Cytokine Release Syndrome After Chimeric Antigen Receptor T Cell Therapy for Acute Lymphoblastic Leukemia
Initial success with chimeric antigen receptor–modified T cell therapy for relapsed/refractory acute lymphoblastic leukemia is leading to expanded use through multicenter trials. Cytokine release syndrome, the most severe toxicity, presents a novel critical illness syndrome with limited data regarding diagnosis, prognosis, and therapy. We sought to characterize the timing, severity, and intensive care management of cytokine release syndrome after chimeric antigen receptor–modified T cell therapy.Design:
Retrospective cohort study.Setting:
Academic children’s hospital.Patients:
Thirty-nine subjects with relapsed/refractory acute lymphoblastic leukemia treated with chimeric antigen receptor–modified T cell therapy on a phase I/IIa clinical trial (ClinicalTrials.gov number NCT01626495).Interventions:
All subjects received chimeric antigen receptor–modified T cell therapy. Thirteen subjects with cardiovascular dysfunction were treated with the interleukin-6 receptor antibody tocilizumab.Measurements and Main Results:
Eighteen subjects (46%) developed grade 3–4 cytokine release syndrome, with prolonged fever (median, 6.5 d), hyperferritinemia (median peak ferritin, 60,214 ng/mL), and organ dysfunction.
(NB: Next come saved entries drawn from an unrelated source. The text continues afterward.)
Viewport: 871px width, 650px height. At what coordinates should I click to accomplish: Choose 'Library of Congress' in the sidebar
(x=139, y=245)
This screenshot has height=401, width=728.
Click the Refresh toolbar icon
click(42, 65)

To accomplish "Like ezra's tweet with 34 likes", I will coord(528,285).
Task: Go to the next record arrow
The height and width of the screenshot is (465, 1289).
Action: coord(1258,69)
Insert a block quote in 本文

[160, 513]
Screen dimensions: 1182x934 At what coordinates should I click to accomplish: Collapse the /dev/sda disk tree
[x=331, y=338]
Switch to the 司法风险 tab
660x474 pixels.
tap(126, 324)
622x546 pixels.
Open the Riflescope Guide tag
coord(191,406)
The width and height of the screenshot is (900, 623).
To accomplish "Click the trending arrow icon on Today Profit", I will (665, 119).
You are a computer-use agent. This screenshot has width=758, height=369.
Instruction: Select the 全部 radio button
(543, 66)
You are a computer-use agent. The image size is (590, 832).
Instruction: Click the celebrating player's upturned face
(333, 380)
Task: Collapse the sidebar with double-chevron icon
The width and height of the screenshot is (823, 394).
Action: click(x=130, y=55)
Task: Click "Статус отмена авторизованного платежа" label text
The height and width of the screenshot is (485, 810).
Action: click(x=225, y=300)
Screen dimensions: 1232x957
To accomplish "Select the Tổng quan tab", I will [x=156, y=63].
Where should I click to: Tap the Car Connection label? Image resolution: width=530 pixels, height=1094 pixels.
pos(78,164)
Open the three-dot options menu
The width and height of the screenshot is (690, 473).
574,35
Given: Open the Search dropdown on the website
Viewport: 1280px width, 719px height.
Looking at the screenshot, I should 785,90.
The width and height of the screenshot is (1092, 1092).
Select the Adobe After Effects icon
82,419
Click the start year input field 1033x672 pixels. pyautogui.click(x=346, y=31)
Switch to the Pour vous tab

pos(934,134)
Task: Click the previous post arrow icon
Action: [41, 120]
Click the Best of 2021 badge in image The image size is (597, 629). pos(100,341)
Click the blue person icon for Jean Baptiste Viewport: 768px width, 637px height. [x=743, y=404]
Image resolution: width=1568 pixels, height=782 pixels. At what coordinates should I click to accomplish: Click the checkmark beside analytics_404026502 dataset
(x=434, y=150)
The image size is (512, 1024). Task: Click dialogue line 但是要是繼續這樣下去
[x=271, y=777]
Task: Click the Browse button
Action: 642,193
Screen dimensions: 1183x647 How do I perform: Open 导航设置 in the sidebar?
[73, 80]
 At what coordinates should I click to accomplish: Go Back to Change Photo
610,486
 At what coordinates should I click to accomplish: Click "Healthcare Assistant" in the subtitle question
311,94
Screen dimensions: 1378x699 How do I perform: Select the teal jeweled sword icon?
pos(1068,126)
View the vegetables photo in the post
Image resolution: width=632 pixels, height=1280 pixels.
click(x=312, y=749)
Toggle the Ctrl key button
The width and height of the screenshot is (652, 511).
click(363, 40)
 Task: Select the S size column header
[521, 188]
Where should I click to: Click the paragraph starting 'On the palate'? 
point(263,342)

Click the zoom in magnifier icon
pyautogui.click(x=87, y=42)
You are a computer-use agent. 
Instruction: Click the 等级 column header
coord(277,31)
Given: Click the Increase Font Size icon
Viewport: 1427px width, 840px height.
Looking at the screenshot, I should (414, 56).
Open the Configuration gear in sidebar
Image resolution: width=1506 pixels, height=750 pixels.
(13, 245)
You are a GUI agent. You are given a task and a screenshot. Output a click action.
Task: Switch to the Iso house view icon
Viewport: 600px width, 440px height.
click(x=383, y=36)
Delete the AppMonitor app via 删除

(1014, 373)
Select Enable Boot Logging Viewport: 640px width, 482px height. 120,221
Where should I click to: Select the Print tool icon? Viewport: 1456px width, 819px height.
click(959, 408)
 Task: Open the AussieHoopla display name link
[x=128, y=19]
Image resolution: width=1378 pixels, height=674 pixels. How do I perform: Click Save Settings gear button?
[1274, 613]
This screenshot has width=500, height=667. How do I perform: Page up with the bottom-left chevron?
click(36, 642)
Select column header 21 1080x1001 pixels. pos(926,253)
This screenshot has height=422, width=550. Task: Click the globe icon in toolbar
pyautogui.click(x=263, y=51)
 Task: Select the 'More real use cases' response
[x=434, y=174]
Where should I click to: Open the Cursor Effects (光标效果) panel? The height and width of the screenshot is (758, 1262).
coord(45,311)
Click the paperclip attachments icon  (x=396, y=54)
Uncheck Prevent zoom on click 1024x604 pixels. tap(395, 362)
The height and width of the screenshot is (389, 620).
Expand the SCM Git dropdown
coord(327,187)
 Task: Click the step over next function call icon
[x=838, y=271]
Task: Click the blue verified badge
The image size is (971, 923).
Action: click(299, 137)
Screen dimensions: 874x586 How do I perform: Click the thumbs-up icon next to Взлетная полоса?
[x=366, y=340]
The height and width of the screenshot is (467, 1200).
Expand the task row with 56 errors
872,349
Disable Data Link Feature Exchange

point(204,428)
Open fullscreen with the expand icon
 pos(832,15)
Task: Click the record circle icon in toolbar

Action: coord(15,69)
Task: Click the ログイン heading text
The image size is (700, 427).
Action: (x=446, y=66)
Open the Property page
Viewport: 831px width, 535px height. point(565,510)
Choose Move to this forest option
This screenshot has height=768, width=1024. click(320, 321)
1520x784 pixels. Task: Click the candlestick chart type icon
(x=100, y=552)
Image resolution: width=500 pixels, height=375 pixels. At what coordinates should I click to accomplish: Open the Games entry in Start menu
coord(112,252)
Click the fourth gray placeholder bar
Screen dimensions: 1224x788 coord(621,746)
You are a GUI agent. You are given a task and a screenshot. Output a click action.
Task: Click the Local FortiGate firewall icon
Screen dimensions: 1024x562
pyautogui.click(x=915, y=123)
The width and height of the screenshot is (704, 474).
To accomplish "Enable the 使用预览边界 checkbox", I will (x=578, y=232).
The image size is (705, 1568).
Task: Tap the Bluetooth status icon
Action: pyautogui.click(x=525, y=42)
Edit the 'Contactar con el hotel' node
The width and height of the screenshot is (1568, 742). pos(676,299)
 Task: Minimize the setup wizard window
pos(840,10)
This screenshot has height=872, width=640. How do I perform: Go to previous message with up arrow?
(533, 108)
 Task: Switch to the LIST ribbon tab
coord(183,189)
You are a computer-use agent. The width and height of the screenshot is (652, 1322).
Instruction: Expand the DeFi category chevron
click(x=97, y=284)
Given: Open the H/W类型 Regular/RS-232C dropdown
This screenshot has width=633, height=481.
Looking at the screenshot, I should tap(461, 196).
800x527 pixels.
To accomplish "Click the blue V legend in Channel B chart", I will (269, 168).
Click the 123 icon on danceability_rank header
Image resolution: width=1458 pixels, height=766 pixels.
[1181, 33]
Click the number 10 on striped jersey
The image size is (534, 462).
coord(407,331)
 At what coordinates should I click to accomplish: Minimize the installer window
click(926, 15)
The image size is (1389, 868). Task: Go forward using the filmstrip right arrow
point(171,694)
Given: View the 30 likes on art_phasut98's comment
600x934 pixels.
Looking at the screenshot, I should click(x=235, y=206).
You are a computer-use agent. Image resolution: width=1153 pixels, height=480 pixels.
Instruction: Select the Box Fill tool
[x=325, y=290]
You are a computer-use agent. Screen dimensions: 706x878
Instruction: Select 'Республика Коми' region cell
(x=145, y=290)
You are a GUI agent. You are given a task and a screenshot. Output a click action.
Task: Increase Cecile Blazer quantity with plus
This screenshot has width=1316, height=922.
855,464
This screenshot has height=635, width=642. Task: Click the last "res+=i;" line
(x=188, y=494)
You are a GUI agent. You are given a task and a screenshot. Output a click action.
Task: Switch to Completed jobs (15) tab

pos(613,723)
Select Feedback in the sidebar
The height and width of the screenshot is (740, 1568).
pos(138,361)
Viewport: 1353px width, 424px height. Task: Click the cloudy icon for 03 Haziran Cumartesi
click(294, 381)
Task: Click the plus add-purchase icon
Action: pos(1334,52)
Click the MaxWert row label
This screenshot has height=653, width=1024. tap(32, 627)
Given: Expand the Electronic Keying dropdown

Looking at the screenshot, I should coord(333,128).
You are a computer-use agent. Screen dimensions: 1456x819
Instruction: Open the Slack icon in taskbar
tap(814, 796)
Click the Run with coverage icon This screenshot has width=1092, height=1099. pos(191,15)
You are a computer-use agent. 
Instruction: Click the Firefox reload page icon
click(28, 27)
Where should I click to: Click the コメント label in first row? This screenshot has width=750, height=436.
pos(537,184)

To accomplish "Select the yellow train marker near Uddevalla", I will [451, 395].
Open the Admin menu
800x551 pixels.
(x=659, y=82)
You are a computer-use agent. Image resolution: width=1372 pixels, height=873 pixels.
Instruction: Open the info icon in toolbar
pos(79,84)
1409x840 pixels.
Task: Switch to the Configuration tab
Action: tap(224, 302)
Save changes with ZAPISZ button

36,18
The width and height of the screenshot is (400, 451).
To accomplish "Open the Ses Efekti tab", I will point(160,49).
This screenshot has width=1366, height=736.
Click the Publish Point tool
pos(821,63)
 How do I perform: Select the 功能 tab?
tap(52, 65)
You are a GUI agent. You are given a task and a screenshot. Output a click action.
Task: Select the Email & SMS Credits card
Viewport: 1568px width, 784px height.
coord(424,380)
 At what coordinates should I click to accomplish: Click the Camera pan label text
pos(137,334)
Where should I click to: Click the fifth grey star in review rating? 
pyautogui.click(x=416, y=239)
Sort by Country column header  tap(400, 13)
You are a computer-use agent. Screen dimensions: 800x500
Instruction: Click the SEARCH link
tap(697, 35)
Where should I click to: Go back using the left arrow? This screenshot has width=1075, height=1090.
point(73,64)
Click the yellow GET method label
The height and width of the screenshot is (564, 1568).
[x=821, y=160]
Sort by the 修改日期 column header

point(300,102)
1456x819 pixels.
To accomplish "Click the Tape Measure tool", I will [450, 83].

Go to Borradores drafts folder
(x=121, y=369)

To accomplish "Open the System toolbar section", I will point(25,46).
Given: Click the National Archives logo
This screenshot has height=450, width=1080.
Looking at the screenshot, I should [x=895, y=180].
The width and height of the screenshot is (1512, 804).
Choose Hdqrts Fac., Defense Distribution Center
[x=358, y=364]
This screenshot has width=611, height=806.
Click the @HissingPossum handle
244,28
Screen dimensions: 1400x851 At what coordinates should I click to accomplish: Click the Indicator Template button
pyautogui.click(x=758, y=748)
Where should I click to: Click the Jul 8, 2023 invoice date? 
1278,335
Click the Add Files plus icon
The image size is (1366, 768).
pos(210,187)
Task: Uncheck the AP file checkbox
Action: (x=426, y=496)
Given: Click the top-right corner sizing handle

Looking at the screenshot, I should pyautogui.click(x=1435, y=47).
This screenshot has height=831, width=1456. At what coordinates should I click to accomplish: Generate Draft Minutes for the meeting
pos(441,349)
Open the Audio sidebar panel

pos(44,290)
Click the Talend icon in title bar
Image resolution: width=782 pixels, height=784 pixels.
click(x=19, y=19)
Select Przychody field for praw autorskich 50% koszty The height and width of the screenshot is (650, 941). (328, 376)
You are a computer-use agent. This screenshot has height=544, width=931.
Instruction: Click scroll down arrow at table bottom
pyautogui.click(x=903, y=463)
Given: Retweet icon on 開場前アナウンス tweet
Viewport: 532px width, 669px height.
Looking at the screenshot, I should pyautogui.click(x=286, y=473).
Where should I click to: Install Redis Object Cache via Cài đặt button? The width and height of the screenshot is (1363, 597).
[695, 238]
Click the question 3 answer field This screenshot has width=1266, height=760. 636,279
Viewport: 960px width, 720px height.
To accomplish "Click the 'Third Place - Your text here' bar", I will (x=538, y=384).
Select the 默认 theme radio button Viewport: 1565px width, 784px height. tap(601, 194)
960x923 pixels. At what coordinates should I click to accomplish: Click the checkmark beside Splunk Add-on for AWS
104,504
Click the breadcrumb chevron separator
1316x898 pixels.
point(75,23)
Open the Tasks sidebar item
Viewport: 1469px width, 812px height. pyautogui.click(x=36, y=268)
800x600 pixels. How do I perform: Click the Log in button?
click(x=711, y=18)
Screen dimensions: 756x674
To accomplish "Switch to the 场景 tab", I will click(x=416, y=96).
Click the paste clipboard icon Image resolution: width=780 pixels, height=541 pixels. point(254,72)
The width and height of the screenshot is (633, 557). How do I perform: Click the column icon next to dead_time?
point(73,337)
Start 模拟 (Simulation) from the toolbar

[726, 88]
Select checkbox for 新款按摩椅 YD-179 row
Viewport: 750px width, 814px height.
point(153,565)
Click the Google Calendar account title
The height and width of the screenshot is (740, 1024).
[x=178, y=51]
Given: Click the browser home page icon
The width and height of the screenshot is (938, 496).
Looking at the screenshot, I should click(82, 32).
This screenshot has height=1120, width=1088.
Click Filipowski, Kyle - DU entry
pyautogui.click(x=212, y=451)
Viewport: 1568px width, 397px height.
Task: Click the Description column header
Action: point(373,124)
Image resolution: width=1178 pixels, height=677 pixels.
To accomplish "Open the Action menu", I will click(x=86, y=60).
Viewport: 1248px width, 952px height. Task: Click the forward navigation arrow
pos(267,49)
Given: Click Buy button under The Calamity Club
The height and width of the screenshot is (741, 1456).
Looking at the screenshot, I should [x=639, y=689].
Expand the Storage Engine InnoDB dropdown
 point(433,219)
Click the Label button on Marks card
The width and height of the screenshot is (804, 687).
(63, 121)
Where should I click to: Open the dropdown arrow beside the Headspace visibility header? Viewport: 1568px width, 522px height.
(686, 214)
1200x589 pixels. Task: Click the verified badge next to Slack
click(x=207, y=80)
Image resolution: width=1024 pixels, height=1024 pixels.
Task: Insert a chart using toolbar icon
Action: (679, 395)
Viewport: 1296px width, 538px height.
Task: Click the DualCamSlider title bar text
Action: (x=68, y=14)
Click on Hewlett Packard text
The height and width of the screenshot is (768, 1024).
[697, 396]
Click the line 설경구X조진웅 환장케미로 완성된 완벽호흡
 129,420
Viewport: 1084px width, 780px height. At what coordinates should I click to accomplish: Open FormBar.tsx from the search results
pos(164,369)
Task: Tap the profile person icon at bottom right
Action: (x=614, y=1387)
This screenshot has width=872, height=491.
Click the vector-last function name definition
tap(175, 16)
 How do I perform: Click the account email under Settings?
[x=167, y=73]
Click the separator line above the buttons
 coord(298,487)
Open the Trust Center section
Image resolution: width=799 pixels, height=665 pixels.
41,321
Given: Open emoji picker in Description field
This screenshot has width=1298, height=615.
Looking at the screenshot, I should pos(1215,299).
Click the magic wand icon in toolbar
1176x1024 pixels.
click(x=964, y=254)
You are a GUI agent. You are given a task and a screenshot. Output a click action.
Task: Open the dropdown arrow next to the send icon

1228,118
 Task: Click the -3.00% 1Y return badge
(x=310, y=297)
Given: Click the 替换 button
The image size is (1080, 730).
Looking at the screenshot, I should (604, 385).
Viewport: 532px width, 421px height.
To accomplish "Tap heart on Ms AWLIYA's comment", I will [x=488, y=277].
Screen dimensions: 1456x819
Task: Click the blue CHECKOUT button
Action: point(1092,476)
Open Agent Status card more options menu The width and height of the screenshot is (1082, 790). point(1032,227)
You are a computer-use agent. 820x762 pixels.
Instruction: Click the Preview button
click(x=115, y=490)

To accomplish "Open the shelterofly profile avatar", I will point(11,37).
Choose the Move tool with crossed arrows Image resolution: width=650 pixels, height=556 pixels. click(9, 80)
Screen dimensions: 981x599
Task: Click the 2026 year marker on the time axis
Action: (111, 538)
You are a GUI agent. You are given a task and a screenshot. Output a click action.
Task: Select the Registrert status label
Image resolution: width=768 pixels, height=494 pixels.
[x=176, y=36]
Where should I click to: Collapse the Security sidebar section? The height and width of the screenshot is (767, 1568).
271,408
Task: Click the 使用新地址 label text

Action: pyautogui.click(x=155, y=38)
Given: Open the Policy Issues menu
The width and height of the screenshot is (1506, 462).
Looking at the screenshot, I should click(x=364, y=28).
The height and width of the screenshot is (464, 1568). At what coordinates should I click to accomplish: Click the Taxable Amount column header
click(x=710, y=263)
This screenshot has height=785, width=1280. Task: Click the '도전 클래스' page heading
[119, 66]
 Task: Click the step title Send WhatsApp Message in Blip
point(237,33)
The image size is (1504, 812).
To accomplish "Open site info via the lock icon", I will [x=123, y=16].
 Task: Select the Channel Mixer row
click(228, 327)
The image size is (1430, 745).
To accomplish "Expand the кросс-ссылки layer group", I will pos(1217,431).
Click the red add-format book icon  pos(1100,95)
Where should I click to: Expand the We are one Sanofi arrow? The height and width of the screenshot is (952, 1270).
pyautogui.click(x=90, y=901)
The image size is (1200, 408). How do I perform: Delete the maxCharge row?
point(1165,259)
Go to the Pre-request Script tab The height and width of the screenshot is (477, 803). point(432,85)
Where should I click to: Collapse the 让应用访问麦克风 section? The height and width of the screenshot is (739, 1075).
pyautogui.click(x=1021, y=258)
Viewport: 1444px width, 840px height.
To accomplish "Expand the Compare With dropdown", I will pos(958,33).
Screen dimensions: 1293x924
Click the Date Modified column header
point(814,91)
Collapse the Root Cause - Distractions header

Fourteen (36%) developed cardiovascular dysfunction treated with vasoactive infusions a median of 5 days after T cell therapy. Six (15%) developed acute respiratory failure treated with invasive mechanical ventilation a median of 6 days after T cell therapy; five met criteria for acute respiratory distress syndrome. Encephalopathy, hepatic, and renal dysfunction manifested later than cardiovascular and respiratory dysfunction. Subjects had a median of 15 organ dysfunction days (interquartile range, 8–20). Treatment with tocilizumab in 13 subjects resulted in rapid defervescence (median, 4 hr) and clinical improvement.Conclusions:
Grade 3–4 cytokine release syndrome occurred in 46% of patients following T cell therapy for relapsed/refractory acute lymphoblastic leukemia. Clinicians should be aware of expanding use of this breakthrough therapy and implications for critical care units in cancer centers.